Launching Lasers to Mars
UV-emitting laser diode could light up signs of life on Earth’s rusty neighbor.
Lynn M. Savage
Scheduled for launch five years from now, the ExoMars spacecraft is designed to study the Martian environment, from the planet’s tectonics to its geochemistry. One of the primary goals, in fact, is to search for signs of past or present life. To accomplish its objectives, the spacecraft’s lander will carry a wide assortment of detection and analysis instruments, many of which are photonic.
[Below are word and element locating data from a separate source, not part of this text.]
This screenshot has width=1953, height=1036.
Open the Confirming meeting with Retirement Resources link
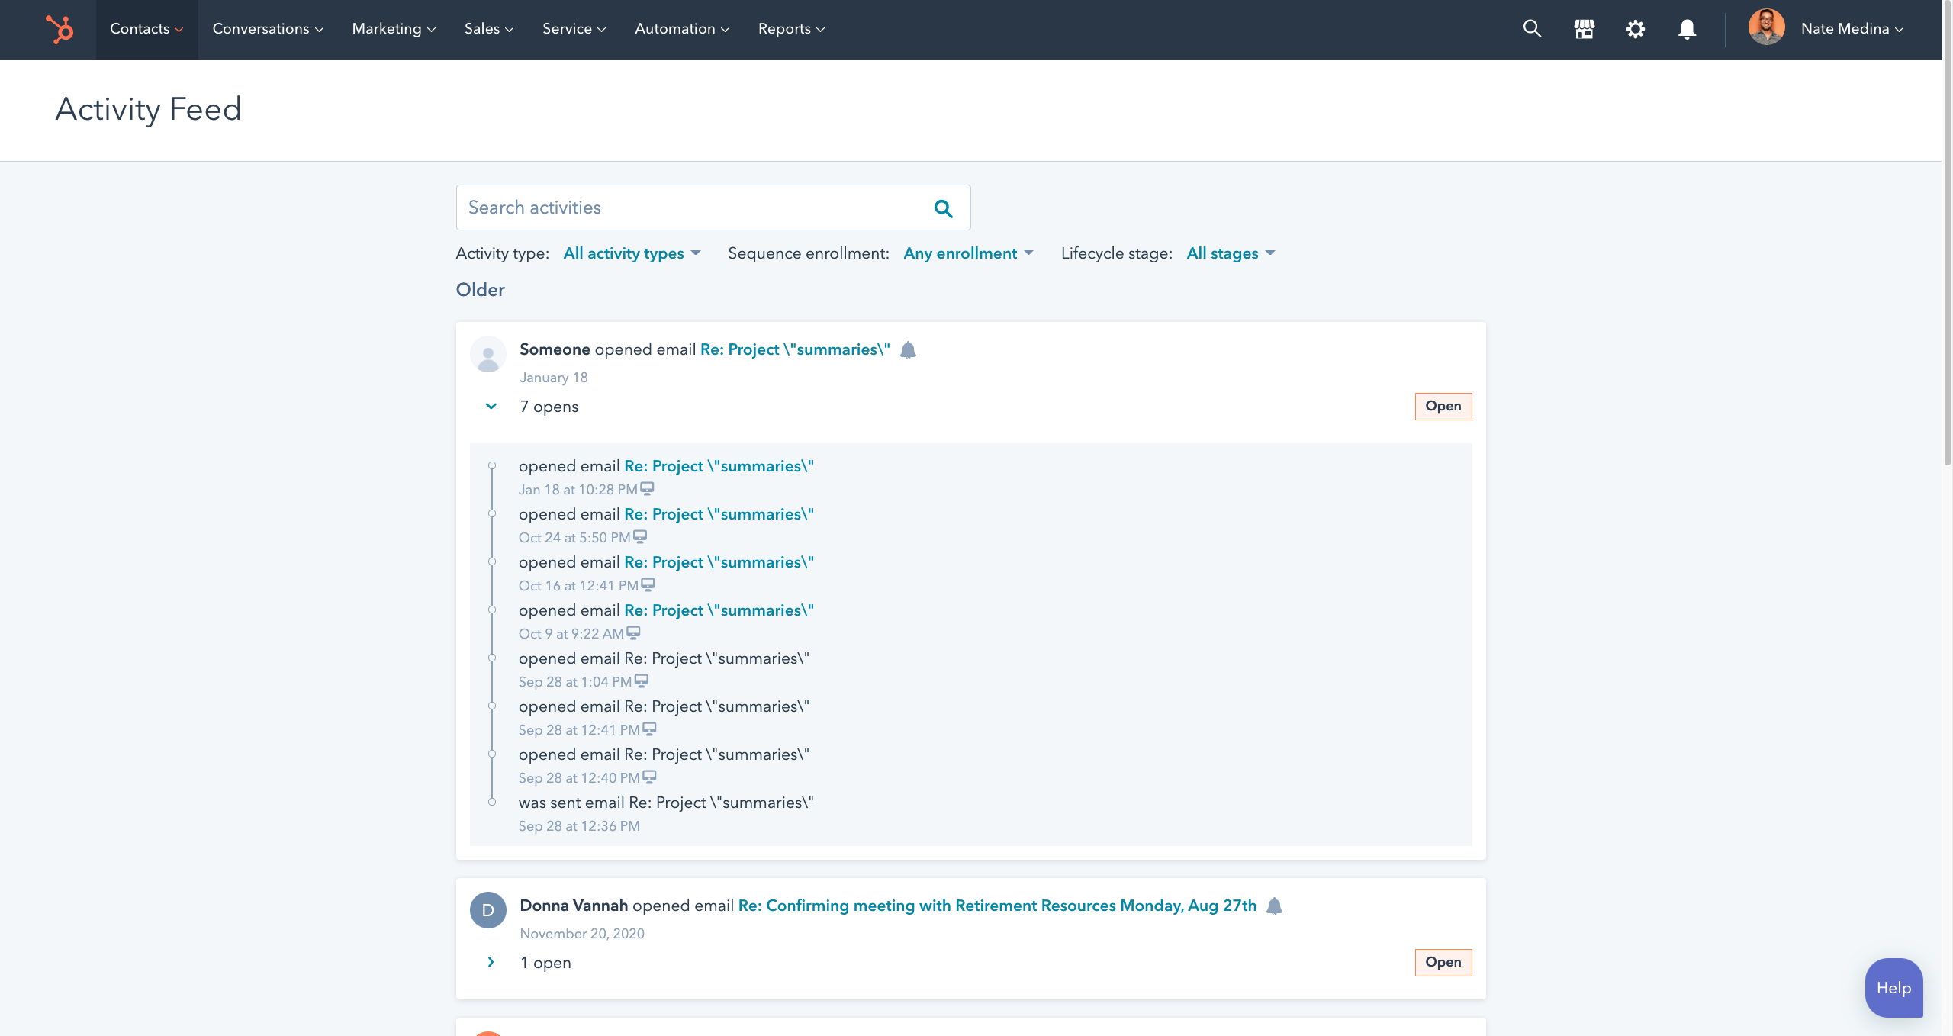point(997,906)
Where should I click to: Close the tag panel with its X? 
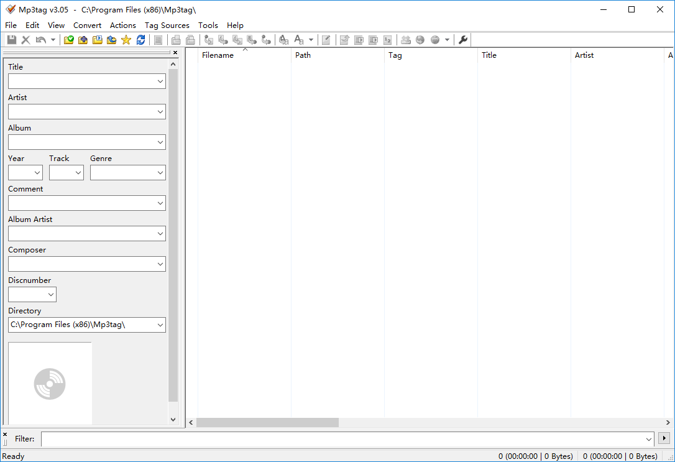click(175, 53)
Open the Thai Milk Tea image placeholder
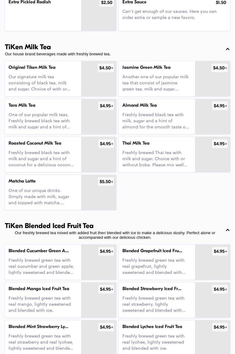 212,154
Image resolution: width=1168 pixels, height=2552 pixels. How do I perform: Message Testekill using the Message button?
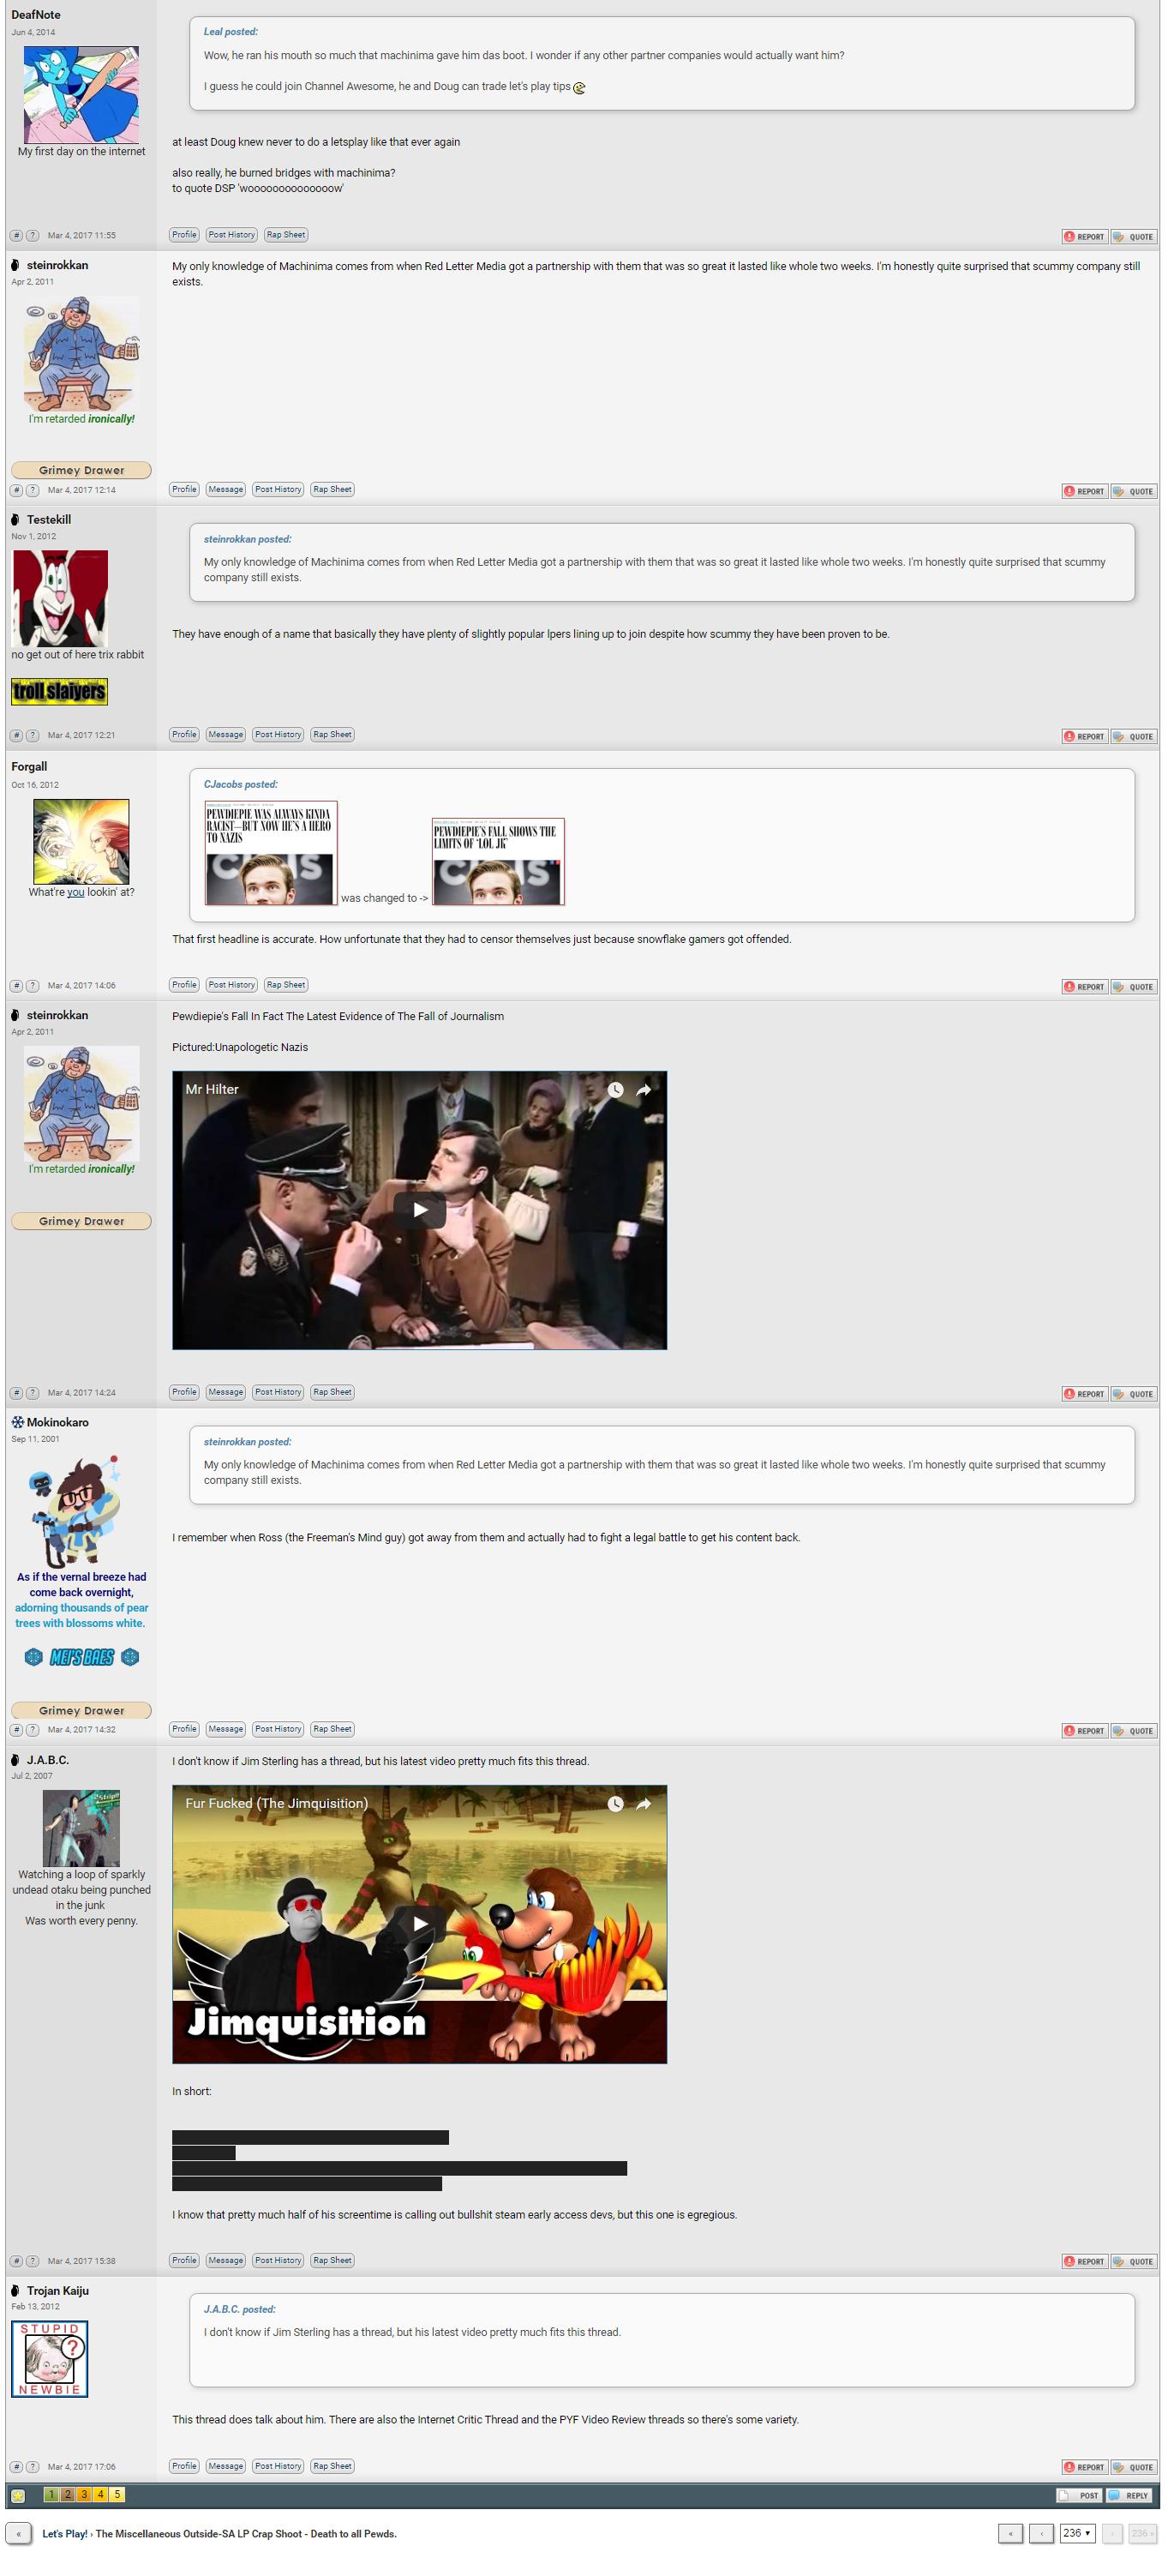pos(226,734)
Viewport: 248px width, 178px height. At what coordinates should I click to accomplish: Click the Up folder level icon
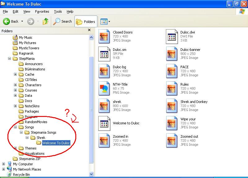[46, 21]
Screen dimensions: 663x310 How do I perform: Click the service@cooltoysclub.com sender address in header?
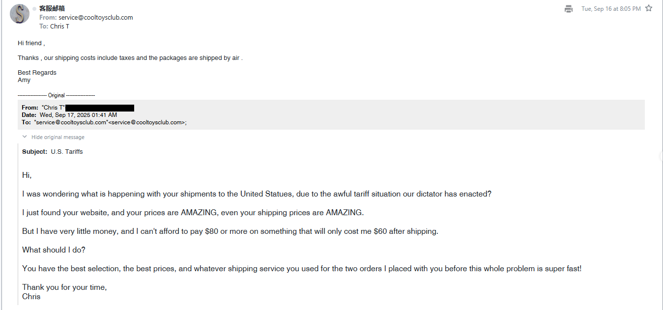[x=96, y=18]
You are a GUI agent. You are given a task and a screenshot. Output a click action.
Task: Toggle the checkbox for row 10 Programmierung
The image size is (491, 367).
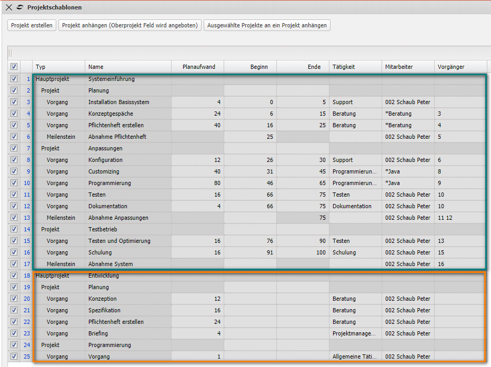tap(14, 183)
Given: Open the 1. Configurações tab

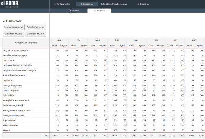Looking at the screenshot, I should click(62, 4).
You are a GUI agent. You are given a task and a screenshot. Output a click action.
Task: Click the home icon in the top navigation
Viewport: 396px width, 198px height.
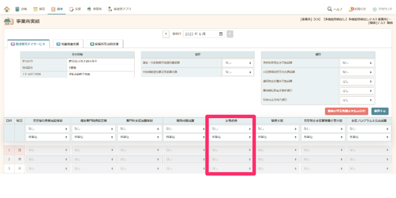pos(7,9)
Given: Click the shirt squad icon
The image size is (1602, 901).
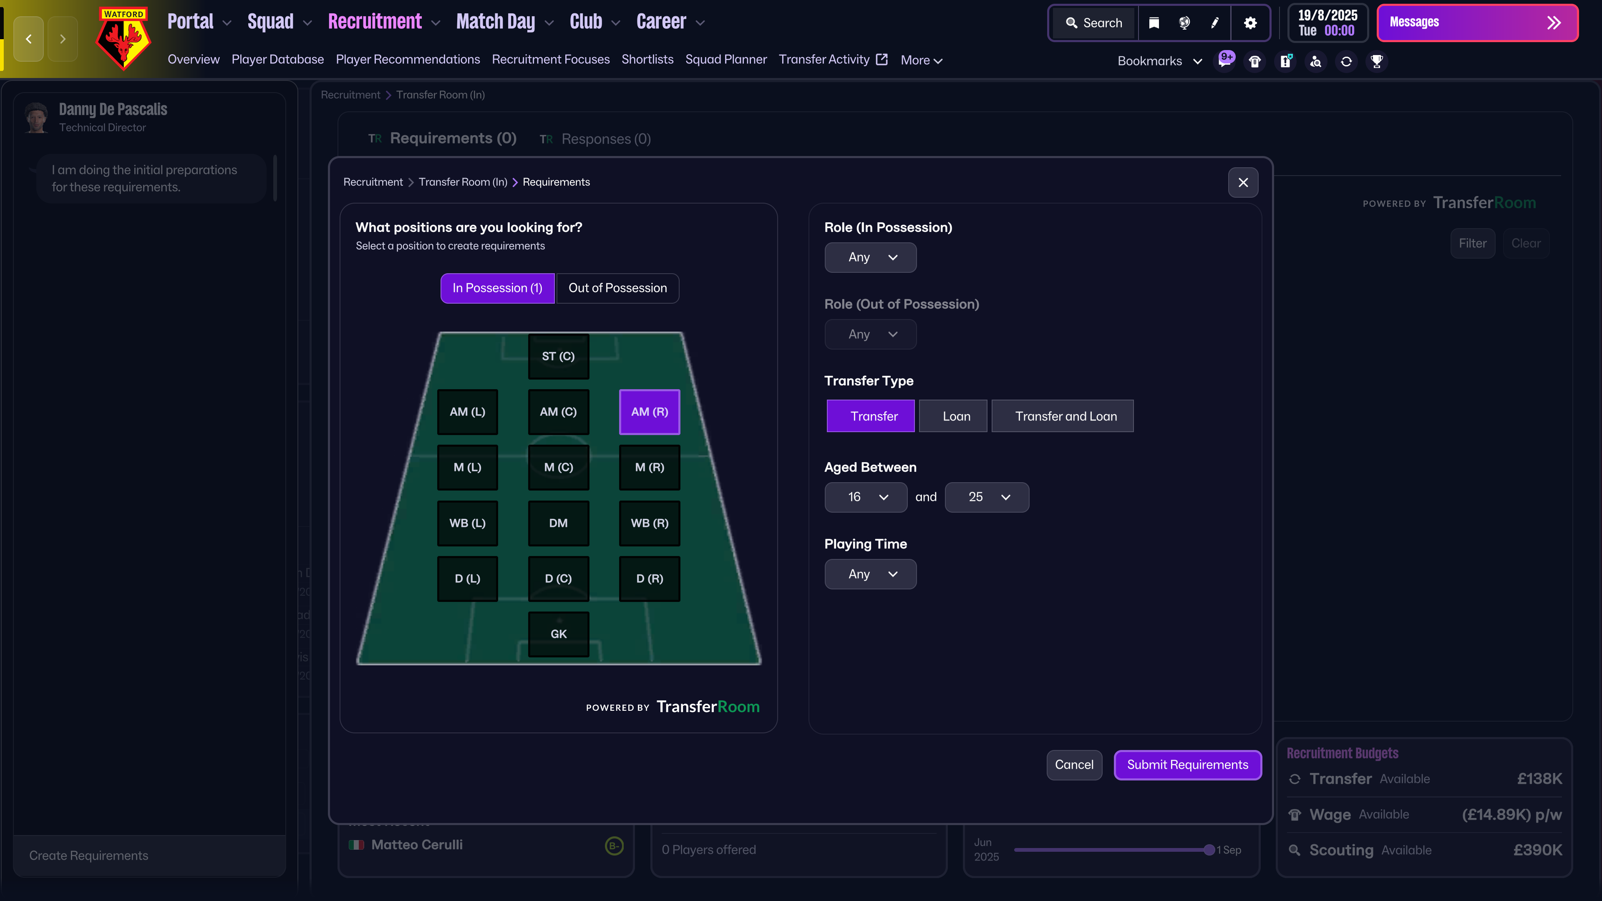Looking at the screenshot, I should (x=1254, y=61).
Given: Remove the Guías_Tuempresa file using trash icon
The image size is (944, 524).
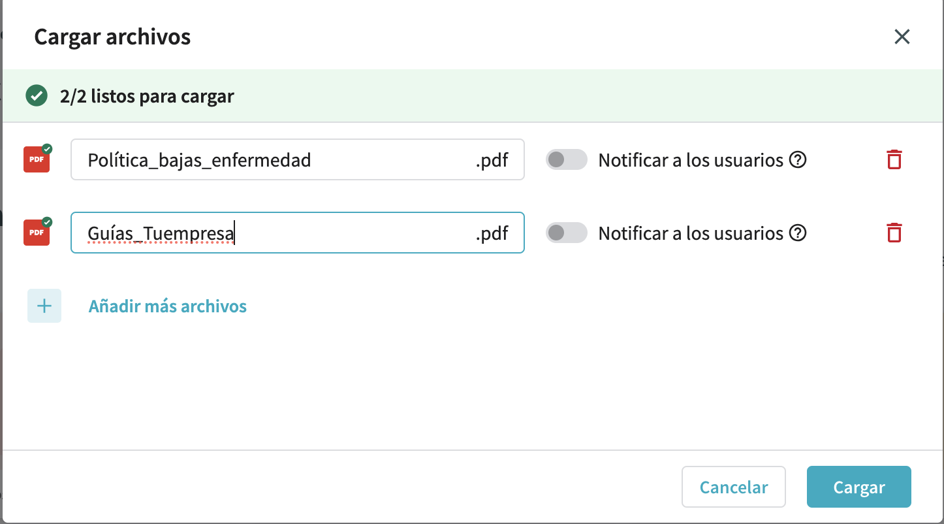Looking at the screenshot, I should tap(894, 233).
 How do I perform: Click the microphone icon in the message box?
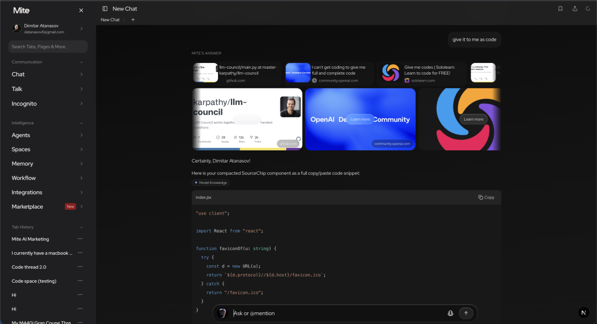450,313
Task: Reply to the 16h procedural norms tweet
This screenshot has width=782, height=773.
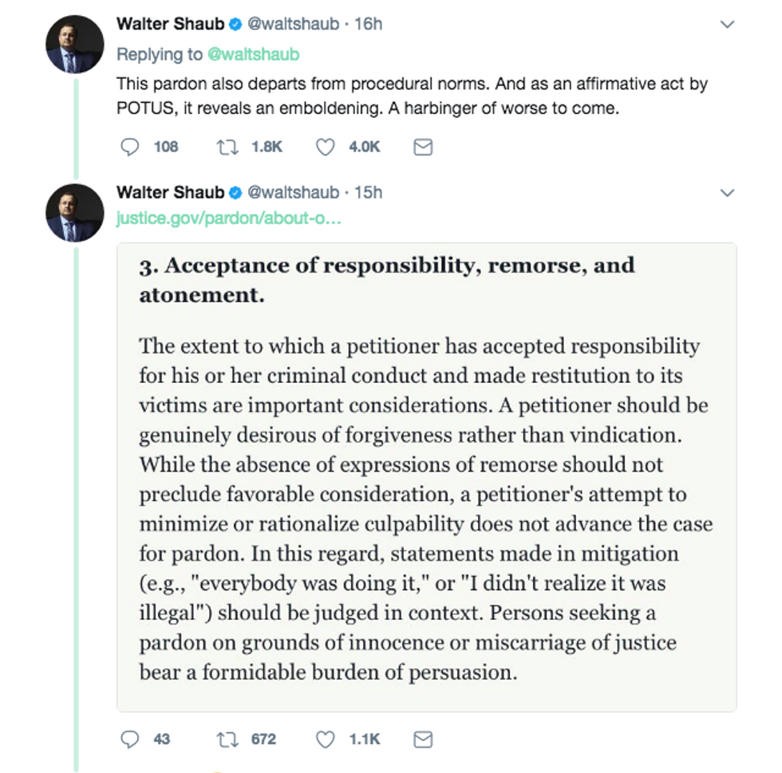Action: pos(129,147)
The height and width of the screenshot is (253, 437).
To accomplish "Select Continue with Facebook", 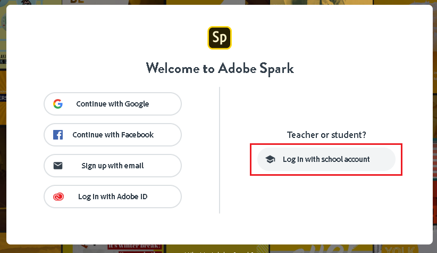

These instruments — including a Raman laser-induced breakdown spectrometer, an x-ray diffractometer and a panoramic camera suite called PanCam — mainly depend on destructive analysis techniques, nonreplenishable test chemicals or both. To search for hints of Martian life without these constraints, investigators with the Kinohi Institute in Altadena, Calif., with Mullard Space Sciences Laboratory in Holmbury St. Mary, UK, and with Oregon State University in Corvallis are suggesting that another instrument be added to the mission: a laser diode.
The scientists believe that a small, lightweight laser — operating in the 365- to 375-nm-wavelength range — would be a valuable addition to the mission because it could be used to induce fluorescence in polycyclic aromatic hydrocarbons (PAHs) that may lie beneath the surface of the Martian soil.
On Earth, PAHs are mainly known as the resulting pollution formed by combusting oil, coal and similar materials. The hydrocarbons, however, also are thought to be possible precursors to early life, and finding them on other planets may point to new paths of discovery.
Excited by UV radiation, most common forms of PAHs produce visible fluorescence. According to team member Jan-Peter Muller of Mullard Space Sciences Laboratory, the proposed UV-emitting lasers would be mounted next to the filter wheel accompanying each of the PanCam’s two wide-angle cameras. From their mounted position, the lasers would have a direct line of sight to soil samples drawn to the surface by a drill on the lander. Whether one or two lasers would be included in the mission depends on the lander’s available power and load capacity.
The ExoMars mission scheduled to launch in 2013 will carry a lightweight drilling system, a sampling and handling device, and a set of scientific instruments to search for signs of past or present life. Among the latter may be a UV diode laser package that will look for polycyclic aromatic hydrocarbons by making them fluoresce. Artist’s rendition courtesy of the European Space Agency AOES Medialab.
The filter wheel contains filters with center wavelengths of 448, 530 and 655 nm, but the researchers found that the 530-nm one was the only one to show clearly fluorescence from PAHs with either three, four or five aromatic rings — respectively, anthracene, pyrene and perylene. They tested the system using crushed peridotite — a rock rich with the mineral olivine — which closely mimics soil from one of the areas on Mars where the lander may be sent.
The group also considered using an LED as a source of UV radiation but, according to Muller, the laser diode is preferable because it has higher intensity, which enables accurate measurements even during daylight hours. Additionally, said the institute’s Dr. Michael C. Storrie-Lombardi, the laser’s longer reach makes it possible to study soil samples in otherwise inaccessible places, such as outcrops, cliffs, cracks and crevices.
If the laser goes with the ExoMars mission in 2013, it should begin looking for the signs of early life by sometime in 2014.
Geophysical Research Letters, June 20, 2008, L12201.